“No, thanks. As for your question, all I can say is that the wheels are coming off Wolf’s operation, worse than is generally known. Between our embargo and their crummy practices, food shortages keep getting worse. Peace is maintained at gunpoint. Brain drain and attrition has left them with very few who know how to run and repair crucial parts of their infrastructure, and a lot of critical jobs have gone to the loyal, not the competent. He’s getting desperate. Desperate enough that he contacted us and offered something in trade.”
“Must be something special.”
“It is.”
“What is it?”
“I’d rather not say. Not just yet.”
“You don’t trust me?”
I shake my head. “I trust you just fine. I don’t trust myself.”
This is the absolute and unvarnished truth.
We circle above an airport. Chloe has been arguing with whatever passes for ground control for several minutes, insisting—quite loudly and at times breathtakingly profanely—that she is going to make at least one low pass for a visual inspection of the runway before landing. This request is being stubbornly refused.
She glances my way, rolling her eyes and making an obscene gesture. I pick up the headset hanging beside me, adjust the microphone, then say, “Allow me.”
She cocks her head quizzically. I nod.
She grins, then says, “Brace yourself, bonehead. My boss wants to talk to you.”
Once my mike is live I summon my best alpha male voice. “To whom am I speaking?”
“Ralph,” replies a voice greasy with officiousness.
“This is Merlin, personal representative of the President of the United States. You have two choices, Ralph.
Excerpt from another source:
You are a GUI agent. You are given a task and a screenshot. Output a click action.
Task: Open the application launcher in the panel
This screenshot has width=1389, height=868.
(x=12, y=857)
Either oblige my pilot’s request this instant, or start figuring out how you are going to explain to those you answer to why we turned around and flew back to Washington without meeting General Wolf, as requested.”
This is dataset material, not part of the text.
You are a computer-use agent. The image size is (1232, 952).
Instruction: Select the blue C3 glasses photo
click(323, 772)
“Now wait—” Ralph’s voice has gone shrill and panicked.
“We are done waiting,” I say in a voice heavy enough to squeeze the pee out of the flunky in the tower. “Pilot, turn this plane around and chart a route back home.”
“I didn’t mean—” A pause. “Ah, be advised you are cleared to fly over and inspect the landing strip.”
I pull off the headset. Chloe swallows her laughter. “Coming in to inspect your strip in just a minute,” she says. “Air Force Ten out.” She racks the mike and gives me a big loopy grin. “Just for that I’ll do my flyover right side up.”
“That,” I reply, “Would be greatly appreciated.”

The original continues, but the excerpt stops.